No F’ing Way Friday (03/20/09)

20 Mar

I won’t even try to deny that this man is a marketing genius and has, quite possibly, one of the best television programs in the history of the world.

Nor will I deny that I will immediately drop everything on this planet (including a fistful of peen…if I happened to have some) to catch the latest shenanigans that will inevitably ensue on said show.  There are strippers, there are pornstars, there are alcoholics, and there are Penthouse Pets to mock.

He’s hilarious.  Laugh out loud funny-and I’m not just referring to his manliner and terrible weave/extensions or his desperate attempts to grab onto his fleeting youth and delusional beliefs that he’s still a popular rockstar.

And he is so disgusting at the very same time.
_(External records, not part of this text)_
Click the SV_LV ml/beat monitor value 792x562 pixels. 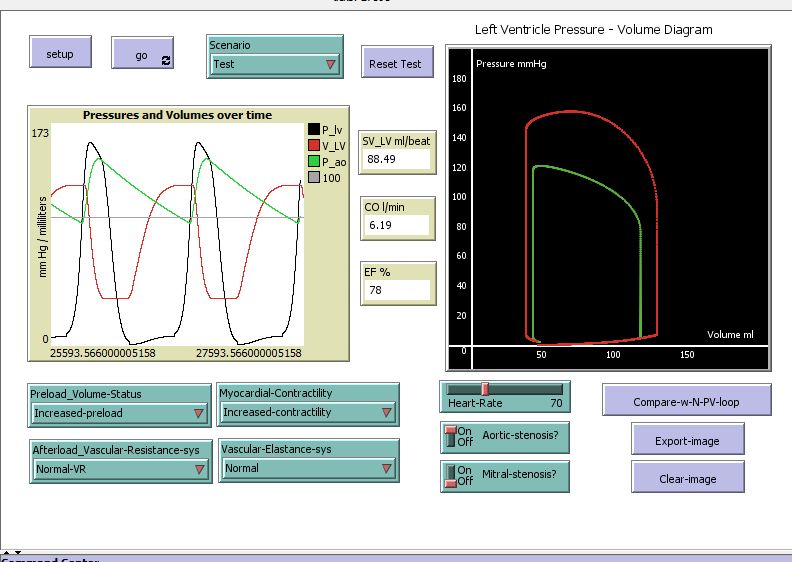click(397, 159)
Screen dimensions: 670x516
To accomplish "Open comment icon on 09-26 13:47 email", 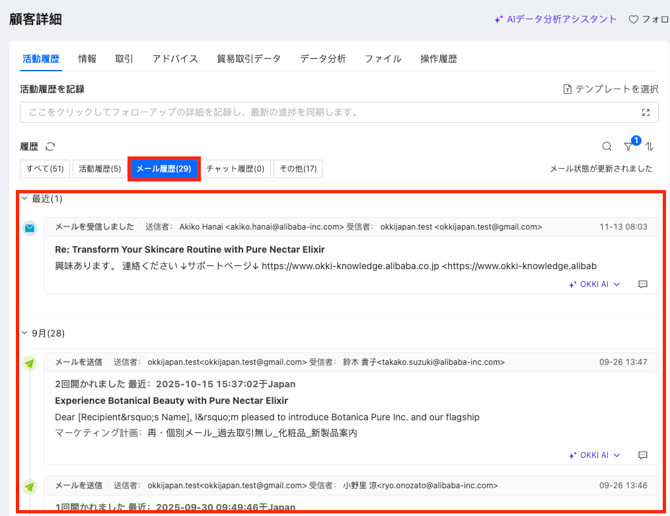I will point(643,455).
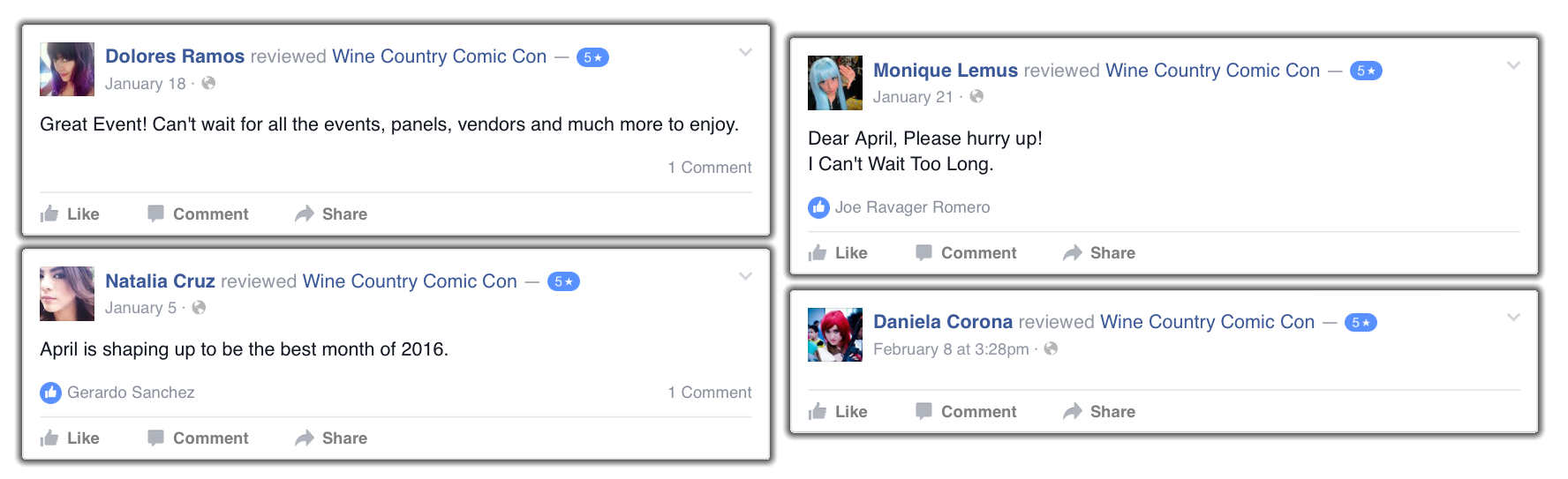Click the 5-star badge on Daniela Corona's review
Image resolution: width=1568 pixels, height=479 pixels.
(x=1361, y=323)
Oh, Brett Michaels, you are such a tool.  A dirty, disgusting, short tool that has the absolute worst taste in women.

brett-michaels

Just looking at his picture makes Vageena Davis burn and itch and breakout into weeping sores.

No, you cannot “talk dirty to me” even though that song was kick ass (when I was in 8th grade).  And even though you have vowed that Rock of Love has entered it’s last season, we both know that you’ll be back next year.  And I can’t wait to see what train wrecks end up trying to woo you with their smarts (and by “smarts” I mean “terrible implants”).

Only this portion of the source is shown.